ACTIVITY: Look through the records below for the line holding "Stress (1406, 1357)". Write it out exactly, with each following line through the line holding "Psykoterapeuter nær dig (1190, 1159)".

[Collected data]
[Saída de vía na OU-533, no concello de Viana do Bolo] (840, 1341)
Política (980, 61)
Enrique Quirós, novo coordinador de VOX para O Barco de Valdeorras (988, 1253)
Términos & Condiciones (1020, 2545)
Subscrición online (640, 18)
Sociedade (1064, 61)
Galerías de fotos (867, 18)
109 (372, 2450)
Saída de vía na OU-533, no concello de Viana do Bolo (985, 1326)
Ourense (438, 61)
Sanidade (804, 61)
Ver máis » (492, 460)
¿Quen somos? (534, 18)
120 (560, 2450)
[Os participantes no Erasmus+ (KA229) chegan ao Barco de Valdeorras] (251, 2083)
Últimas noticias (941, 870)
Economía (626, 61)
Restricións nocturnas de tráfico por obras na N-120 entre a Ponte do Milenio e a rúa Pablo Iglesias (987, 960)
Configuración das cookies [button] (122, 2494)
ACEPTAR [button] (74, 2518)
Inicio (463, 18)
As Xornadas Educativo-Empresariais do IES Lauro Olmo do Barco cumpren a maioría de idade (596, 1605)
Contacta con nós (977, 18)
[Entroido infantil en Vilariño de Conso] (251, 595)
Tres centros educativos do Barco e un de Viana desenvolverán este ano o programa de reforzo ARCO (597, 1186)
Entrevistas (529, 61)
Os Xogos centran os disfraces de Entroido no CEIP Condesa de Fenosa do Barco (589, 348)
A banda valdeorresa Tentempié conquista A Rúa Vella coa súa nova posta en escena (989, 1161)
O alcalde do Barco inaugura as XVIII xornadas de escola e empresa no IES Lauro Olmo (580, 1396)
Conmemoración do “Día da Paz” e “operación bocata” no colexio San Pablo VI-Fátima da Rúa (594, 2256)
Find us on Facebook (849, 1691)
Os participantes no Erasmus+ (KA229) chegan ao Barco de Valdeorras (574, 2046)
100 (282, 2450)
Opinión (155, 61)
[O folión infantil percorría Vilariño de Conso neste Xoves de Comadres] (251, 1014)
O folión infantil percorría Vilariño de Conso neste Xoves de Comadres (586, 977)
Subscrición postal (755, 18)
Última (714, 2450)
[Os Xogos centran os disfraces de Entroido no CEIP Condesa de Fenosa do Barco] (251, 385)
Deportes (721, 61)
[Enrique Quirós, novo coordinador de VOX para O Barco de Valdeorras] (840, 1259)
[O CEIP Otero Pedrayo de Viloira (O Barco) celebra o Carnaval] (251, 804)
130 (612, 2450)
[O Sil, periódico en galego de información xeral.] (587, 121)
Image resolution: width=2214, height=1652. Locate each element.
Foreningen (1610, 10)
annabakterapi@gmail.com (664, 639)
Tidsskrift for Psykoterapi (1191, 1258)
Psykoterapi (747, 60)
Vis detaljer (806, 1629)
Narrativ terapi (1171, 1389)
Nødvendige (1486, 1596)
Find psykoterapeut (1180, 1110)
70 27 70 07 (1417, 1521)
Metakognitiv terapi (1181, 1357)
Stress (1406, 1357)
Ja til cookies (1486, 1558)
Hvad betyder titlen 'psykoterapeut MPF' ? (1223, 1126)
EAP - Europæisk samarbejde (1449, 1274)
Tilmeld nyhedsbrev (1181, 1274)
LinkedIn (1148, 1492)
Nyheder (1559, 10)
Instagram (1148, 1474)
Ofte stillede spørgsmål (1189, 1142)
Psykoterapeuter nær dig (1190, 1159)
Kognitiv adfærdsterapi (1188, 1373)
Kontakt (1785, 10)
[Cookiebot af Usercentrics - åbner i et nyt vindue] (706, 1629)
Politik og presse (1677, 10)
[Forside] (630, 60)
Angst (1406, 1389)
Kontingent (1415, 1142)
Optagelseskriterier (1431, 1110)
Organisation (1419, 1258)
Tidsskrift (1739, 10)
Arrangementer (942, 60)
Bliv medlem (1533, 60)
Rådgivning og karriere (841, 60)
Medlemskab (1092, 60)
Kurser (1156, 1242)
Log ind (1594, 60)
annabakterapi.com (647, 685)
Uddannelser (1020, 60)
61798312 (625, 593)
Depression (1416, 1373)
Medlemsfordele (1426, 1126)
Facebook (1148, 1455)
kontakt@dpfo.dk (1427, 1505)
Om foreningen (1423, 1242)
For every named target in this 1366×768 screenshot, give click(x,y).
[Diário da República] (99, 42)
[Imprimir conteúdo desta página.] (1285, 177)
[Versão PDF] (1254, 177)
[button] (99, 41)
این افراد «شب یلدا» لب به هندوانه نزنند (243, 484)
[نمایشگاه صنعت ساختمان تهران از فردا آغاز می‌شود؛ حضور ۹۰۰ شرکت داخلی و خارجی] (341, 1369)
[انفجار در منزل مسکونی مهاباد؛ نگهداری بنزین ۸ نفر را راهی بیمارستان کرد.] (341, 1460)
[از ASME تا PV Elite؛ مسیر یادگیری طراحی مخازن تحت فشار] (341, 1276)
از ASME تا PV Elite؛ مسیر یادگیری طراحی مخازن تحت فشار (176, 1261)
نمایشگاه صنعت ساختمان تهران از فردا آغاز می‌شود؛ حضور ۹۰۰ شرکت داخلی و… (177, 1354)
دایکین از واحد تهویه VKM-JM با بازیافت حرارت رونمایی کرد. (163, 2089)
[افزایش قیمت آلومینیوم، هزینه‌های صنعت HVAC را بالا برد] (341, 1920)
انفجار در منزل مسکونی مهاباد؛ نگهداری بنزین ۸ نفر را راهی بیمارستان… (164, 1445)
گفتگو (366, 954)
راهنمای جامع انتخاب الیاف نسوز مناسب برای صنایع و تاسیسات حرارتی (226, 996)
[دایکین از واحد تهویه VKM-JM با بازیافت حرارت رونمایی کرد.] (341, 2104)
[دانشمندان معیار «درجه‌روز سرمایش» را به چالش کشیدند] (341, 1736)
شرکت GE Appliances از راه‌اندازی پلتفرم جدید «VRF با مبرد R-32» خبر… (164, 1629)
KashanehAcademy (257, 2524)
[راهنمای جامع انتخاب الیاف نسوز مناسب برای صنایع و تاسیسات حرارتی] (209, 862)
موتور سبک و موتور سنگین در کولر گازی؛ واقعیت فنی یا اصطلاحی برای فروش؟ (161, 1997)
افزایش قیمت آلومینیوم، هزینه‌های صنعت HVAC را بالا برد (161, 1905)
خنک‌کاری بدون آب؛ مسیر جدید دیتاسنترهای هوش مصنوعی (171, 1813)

EXPECTED ANSWER:
Stress (1406, 1357)
Ja til cookies (1486, 1558)
Hvad betyder titlen 'psykoterapeut MPF' ? (1223, 1126)
EAP - Europæisk samarbejde (1449, 1274)
Tilmeld nyhedsbrev (1181, 1274)
LinkedIn (1148, 1492)
Nyheder (1559, 10)
Instagram (1148, 1474)
Ofte stillede spørgsmål (1189, 1142)
Psykoterapeuter nær dig (1190, 1159)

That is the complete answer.